君の記憶 僕だけが知ってる♯1
オリジナルSS - 2014年06月14日 (土)
男は記憶を全て奪い去る。
手にしたデバイスは名前を入れた者の記憶を全て引き出し、メモリーに保存する。
記憶は人間を作る唯一無二の情報 記憶を奪われた人間には何も残らない
友達や家族の名前も、辛かったこと楽しかったこと
思い出やこれまで築いてきた全てのことを忘れた。
自分が何者なのか、自分は何をしていたのか
消え去った記憶が戻ることはない
人の親は我が子が誰かもわからない
子供がいたかもわからない
人の子は自分の親すらわからない
誰が自分を守ってくれるのか 育ててくれるのか
妻は?夫は?兄弟はいるのか
家も、財産も記憶が無ければ意味がない
覚えているのは名前と生きるための最低限の知識、そして言葉だけ
常識もモラルも、善と悪も忘れた
何が正しくて、何が正解なのかもわからない
空っぽになった人間に男はデバイスを使って1つだけインプットした。
『お前が何者で、どんな人間だったかを知るには男に聞くより他にない』
すると人間は男に求めた。自分が何者で、どんな人間だったかを。
そうして男に言われた言葉をそのまま信じた。それだけが自分を知る唯一の方法だったから。
だが男は―――――
嘘を教えた
真実とはかけはれたデタラメを 自分の望むままに
偽りも空っぽの人間にとっては真実だった。
お前は5歳の幼 児だと言われれば30歳でもそれを信じた。自分は5歳児なのだと。
君は小汚いホームレスだと言われれば、明らかに身なりの整った人間もそれを信じた。自分は小汚いホームレスだと。
清廉潔白な聖職者だった人間も、異常な性犯罪者だと言われればそれを信じた。
偽りが真実になった人間はその通りに行動した。
30歳の女性も5歳児のごとく振る舞い、精神は幼 児化した。
裕福だった女は街を徘徊し、ダンボールと新聞紙に身を包み生活する浮浪者になった。
神に仕える牧師は祈りに来た女を犯し、時には殺した。
悪戯に真実を与えては破滅させ遊んだ。
10人、20人とそれが続くとデバイスを使う男の考えにも変化が現れた。
デバイスは使えば使うほど機能が増えていったからだ。
引き出す記憶は一度に全てという制約も、20人に達する頃にはかなり細かく一部だけを抜き取れるようになった。
1人に1回しかできなかったインプットも10回以上インプットできるようになっていた。
5m先の人間までしか効果を発揮しなかった範囲も、半径100mまで使えるようになった。

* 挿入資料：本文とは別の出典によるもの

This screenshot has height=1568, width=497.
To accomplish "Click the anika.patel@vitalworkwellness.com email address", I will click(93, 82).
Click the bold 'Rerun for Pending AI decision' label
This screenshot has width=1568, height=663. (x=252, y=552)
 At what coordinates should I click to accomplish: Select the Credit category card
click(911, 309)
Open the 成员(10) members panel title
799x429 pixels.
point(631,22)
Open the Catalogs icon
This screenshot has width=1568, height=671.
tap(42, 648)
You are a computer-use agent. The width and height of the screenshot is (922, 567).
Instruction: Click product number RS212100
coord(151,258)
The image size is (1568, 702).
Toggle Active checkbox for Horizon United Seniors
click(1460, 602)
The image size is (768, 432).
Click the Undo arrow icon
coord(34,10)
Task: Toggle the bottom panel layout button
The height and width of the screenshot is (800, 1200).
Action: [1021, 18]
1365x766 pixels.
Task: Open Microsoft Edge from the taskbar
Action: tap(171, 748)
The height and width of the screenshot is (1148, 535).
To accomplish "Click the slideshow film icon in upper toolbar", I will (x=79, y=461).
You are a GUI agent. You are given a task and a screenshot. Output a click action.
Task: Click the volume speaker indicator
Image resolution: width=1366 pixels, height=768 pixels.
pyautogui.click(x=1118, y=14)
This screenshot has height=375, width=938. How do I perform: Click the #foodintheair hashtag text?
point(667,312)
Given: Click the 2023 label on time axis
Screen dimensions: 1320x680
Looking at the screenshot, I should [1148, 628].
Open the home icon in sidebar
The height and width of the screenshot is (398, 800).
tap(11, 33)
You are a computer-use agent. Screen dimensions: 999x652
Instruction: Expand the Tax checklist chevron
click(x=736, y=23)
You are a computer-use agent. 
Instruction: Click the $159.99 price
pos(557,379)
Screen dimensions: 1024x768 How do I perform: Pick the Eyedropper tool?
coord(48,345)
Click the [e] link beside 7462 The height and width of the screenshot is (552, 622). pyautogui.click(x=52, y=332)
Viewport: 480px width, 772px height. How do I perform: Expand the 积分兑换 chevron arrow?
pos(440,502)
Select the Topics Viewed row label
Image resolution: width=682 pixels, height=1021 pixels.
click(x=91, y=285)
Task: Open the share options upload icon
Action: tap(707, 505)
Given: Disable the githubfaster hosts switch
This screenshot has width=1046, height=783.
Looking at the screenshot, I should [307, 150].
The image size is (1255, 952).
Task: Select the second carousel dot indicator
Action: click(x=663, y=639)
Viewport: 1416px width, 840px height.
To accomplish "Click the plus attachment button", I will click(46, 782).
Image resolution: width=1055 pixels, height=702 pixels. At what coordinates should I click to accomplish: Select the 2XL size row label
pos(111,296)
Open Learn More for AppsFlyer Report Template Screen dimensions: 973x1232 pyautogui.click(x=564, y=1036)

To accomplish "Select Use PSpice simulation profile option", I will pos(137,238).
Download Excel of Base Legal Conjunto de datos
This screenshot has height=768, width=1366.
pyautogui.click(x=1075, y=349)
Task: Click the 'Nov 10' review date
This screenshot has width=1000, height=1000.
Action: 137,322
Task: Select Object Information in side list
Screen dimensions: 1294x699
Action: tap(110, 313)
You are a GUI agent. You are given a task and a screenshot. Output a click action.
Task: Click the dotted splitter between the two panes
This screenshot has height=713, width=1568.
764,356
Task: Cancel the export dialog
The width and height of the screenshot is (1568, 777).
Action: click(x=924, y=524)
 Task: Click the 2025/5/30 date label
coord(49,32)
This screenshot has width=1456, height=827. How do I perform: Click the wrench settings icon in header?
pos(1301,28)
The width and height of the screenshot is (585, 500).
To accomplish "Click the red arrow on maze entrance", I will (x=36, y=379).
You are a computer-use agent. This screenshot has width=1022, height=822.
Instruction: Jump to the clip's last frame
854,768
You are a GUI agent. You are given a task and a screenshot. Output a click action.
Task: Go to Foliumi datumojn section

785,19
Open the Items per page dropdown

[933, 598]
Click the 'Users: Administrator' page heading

対象の名前を自分で手に入れ入力する そういう手間もカメラで顔を撮影すれば名前が自動的に判明するようになった。
30人に達する頃にはさらにデバイスの機能は改善された。
その頃には男も経験を積み、デバイスの機能を熟知し、人間を自在に操れるようになっていた。
男は確信した。
これを使えば世界征服だって可能だと。
だが思った。
まずハーレムを作るのが先だと――
♯1 大金と痛み
2020年3月9日 東京都清瀬市
東京都でも郊外に位置するベッドタウン、清瀬市にその男はいた。
男の名前はタカシ。26歳のフリーターだった。
地方から声優を目指し上京してきたものの、才能もなく大した努力もしない彼はすぐに挫折しそのままフリーターとして数年を過ごしていた。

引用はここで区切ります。